L’industria aerospaziale europea lancia un progetto ambizioso per sviluppare una costellazione di 36 satelliti di orbita bassa. Si chiamerà Iride e sarà progettata e costruita dal Consorzio Osiride, costituito da D-Orbit, Exprivia, Planetek Italia e Serco Italia. La co sarà al servizio dello sviluppo di soluzioni innovative per i satelliti destinati al futuro programma di osservazione della Terra sostenuto dall’Esa, l’Agenzia spaziale europea.

Il consorzio produrrà idee, progetti e soluzioni, oltre a favorire la nascita di startup e approcci innovativi per lo sviluppo della nuova costellazione satellitare. E sarà aperto all’ecosistema delle Pmi e delle startup in tutta Italia, contribuendo alla crescita dei distretti aerospaziali.

Le quattro società partner di Osiride sono specializzate in diversi segmenti del settore dell’osservazione della Terra: D-Orbit, società comasca, opera nel settore della logistica spaziale e dei servizi di trasporto, Exprivia, azienda di Molfetta (Bari), lavora nei sistemi di terra e nelle soluzioni software aziendali per clienti pubblici e privati, Planetek Italia, sempre di Bari, opera nello sviluppo di servizi e analytics derivati da osservazione della Terra, infine Serco Italia di Roma è attiva nell’osservazione della Terra e ha alle spalle una lunga esperienza nel progettare e operare infrastrutture per la gestione del dato satellitare.

Iride – il nome è stato scelto nell’ambito di un concorso aperto alle scuole ed è stato annunciato la primavera scorsa dall’astronauta Samantha Cristoforetti – è il più importante programma spaziale europeo per l’osservazione della Terra a bassa quota e gioca un ruolo importante nel programma NextGenerationEU dedicata allo sviluppo delle attività spaziali, a supporto della transizione ecologica e digitale. Il programma realizzerà un sistema per i servizi geospaziali – a livello nazionale ed europeo – capace di includere tutte le componenti (upstream, downstream e servizi), destinato sia alla Pubblica amministrazione che ai privati.

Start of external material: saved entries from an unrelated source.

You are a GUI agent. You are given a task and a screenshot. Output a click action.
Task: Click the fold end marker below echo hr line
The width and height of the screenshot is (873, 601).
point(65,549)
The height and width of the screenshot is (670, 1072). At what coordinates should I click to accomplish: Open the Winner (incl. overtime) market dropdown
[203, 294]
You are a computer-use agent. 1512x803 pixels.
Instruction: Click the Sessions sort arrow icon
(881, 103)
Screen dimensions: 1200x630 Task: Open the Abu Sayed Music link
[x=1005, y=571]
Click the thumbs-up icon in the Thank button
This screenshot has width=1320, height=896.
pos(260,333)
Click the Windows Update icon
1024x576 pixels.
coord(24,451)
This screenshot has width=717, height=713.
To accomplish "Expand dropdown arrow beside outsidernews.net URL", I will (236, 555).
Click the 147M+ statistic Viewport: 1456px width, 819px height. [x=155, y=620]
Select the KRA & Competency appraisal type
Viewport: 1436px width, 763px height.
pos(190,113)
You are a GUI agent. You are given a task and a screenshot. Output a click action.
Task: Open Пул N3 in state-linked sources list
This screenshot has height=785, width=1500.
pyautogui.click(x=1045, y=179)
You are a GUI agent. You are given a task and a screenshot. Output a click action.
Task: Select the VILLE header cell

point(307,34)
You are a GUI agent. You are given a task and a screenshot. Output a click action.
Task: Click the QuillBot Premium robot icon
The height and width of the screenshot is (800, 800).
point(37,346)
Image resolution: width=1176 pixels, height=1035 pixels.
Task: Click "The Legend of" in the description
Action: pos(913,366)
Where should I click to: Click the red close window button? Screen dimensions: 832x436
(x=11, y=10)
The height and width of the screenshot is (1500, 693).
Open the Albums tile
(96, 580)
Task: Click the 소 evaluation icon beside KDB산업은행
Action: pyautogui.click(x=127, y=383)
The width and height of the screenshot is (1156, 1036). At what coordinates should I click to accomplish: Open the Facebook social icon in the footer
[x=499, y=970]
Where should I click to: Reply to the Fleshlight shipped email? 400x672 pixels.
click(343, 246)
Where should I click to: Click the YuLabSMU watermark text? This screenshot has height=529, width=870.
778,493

Iride sarà composto da una costellazione di 36 satelliti, di diverse tipologie e dimensioni, che combinano sensori SAR, ottici, pancromatici, iperspettrali e infrarossi. La costellazione sarà realizzata in Italia e sarà completata entro il 2026 con il supporto dell’Agenzia spaziale europea e italiana per un valore complessivo di 1,3 miliardi di euro, stanziati nell’ambito del Pnrr.

La costellazione sarà al servizio del Dipartimento della Protezione Civile e di altre amministrazioni per far fronte a problemi legati al dissesto idrogeologico, agli incendi, alla protezione delle coste e al monitoraggio delle infrastrutture critiche, della qualità dell’aria e delle condizioni meteorologiche.